Deal Structure Guide · Investment Advisory RIA

How RIA Acquisitions Are Structured: Earnouts, Equity Rollovers, and All-Cash Deals

AUM retention risk shapes every RIA deal. Learn the three deal structures used in fee-based advisory acquisitions and how to negotiate terms that protect both buyer and seller through the transition.

Acquiring a registered investment advisor is fundamentally different from buying a traditional operating business. The asset being purchased — a book of client relationships managed on a recurring fee basis — is intangible, portable, and acutely sensitive to advisor continuity. A client who has trusted a solo practitioner for 15 years may not automatically transfer loyalty to an acquiring firm, which means the risk of AUM attrition is the defining variable in every RIA deal structure. For practices generating $500K–$3M in recurring fee revenue and managing $50M–$300M in AUM, buyers and sellers typically negotiate one of three core structures: an earnout where a significant portion of the purchase price is contingent on AUM and revenue retention over 24–36 months post-close; an equity rollover where the seller receives partial consideration in acquirer stock or partnership units; or an all-cash deal paired with a structured consulting or employment agreement that incentivizes the seller to facilitate a smooth client transition. Deal multiples for fee-only and fee-based RIAs in this revenue range typically fall between 4x and 8x trailing twelve-month recurring revenue, with the multiple compressing toward the lower end when client concentration is high, the book skews commission-heavy, or the selling advisor is unwilling to stay engaged post-close. Understanding which structure fits your situation — and how to negotiate the specific mechanics — is critical to closing a deal that works for both parties.

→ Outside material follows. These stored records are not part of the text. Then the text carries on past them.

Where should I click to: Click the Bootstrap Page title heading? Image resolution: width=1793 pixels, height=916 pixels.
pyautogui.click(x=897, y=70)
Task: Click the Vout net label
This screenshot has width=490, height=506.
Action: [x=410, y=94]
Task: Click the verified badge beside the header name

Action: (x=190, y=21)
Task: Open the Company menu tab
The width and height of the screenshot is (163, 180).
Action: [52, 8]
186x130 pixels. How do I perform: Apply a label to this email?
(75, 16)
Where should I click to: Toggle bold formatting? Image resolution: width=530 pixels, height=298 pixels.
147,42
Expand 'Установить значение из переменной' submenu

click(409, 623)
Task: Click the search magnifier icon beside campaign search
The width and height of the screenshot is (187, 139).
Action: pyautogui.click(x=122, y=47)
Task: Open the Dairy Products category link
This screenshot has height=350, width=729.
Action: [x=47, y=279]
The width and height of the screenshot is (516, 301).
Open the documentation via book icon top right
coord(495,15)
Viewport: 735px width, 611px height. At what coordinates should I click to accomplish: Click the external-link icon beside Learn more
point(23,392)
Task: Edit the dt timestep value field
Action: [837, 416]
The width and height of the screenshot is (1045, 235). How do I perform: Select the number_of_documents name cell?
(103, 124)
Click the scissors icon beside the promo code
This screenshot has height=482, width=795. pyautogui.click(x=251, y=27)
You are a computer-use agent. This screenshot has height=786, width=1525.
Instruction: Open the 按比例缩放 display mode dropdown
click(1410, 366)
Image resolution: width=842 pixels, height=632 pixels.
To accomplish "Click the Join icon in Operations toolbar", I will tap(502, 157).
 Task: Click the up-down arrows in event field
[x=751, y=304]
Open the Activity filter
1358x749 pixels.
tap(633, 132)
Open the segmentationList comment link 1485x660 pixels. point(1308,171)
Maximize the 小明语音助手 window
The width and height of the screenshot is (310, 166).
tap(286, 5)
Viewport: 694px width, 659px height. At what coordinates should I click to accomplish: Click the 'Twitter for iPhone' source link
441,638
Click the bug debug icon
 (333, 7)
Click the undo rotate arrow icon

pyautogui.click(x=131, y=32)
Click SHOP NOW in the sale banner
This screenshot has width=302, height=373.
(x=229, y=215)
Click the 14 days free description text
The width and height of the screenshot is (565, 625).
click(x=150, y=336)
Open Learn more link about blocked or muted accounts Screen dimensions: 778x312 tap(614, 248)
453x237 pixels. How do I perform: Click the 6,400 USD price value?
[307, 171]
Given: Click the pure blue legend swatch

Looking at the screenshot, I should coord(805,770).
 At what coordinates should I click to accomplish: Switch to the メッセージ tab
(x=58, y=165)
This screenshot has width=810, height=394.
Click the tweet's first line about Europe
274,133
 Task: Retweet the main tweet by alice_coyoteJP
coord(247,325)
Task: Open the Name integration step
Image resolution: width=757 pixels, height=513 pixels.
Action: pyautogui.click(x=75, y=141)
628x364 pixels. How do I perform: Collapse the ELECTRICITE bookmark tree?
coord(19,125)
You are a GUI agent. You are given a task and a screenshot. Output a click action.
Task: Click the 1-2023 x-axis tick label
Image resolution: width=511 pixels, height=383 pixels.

Find Investment Advisory RIA Businesses For Sale

Earnout Structure

The buyer pays a portion of the purchase price at closing — typically 50–70% — with the remaining 30–50% contingent on AUM and revenue retention over a defined post-close period, usually 24–36 months. Earnout thresholds are tied to specific metrics such as retaining 90% of transferred AUM or maintaining recurring fee revenue above a defined floor. The selling advisor is typically required to remain actively involved during the earnout window to facilitate client retention. Payment may be structured as annual installments tied to measured retention benchmarks.

30–50% of total purchase price deferred over 24–36 months

Pros

  • Aligns incentives between buyer and seller by tying deferred consideration directly to the stickiness of the AUM being acquired
  • Significantly reduces buyer risk of overpaying for a book of business where client relationships may not transfer intact
  • Provides sellers who remain engaged with the opportunity to earn full — or above-baseline — consideration if retention exceeds targets

Cons

  • Seller bears disproportionate downside risk if market corrections erode AUM independent of actual client attrition, an outcome outside their control
  • Earnout disputes are common when retention metrics are ambiguous or when the acquiring firm's service changes drive client departures the seller couldn't prevent
  • Deferred consideration creates tax timing complexity and cash flow uncertainty for the selling advisor during the earnout period

Best for: Acquisitions where the selling advisor's personal relationships represent the primary driver of client retention, particularly solo practitioners or small teams where there is no institutional brand anchoring the client base.

Equity Rollover

The seller receives a portion of the purchase price — typically 20–40% — in the form of equity in the acquiring firm, a PE-backed RIA aggregator's holding company, or a combined entity. The remaining consideration is paid in cash at closing. This structure is common in transactions with PE-backed RIA aggregators such as Focus Financial or Mercer Advisors, where the acquirer offers the seller participation in future enterprise value appreciation. The seller becomes a minority equity holder and typically signs a multi-year employment agreement as a condition of the rollover.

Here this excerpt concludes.